_What to do_
Go through the records and give the number of lines that include "will", with nothing else.

_Data listing_
..........

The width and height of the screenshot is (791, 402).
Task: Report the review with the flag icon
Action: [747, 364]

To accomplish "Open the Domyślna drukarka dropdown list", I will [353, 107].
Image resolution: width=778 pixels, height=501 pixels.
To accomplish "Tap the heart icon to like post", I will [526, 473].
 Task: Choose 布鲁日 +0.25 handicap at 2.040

..........

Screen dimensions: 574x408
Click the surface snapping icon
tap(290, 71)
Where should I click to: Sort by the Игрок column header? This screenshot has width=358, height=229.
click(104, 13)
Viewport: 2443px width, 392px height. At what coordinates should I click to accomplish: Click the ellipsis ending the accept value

..........

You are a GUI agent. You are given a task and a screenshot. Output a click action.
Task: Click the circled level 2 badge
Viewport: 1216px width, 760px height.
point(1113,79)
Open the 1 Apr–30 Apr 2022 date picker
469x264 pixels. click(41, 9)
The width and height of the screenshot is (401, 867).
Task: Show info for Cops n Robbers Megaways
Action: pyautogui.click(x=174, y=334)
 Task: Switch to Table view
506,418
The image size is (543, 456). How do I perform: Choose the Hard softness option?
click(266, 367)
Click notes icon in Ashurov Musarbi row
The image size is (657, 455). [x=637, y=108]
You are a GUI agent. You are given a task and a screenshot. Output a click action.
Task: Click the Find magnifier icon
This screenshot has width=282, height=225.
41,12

..........

_Result of this exercise_
2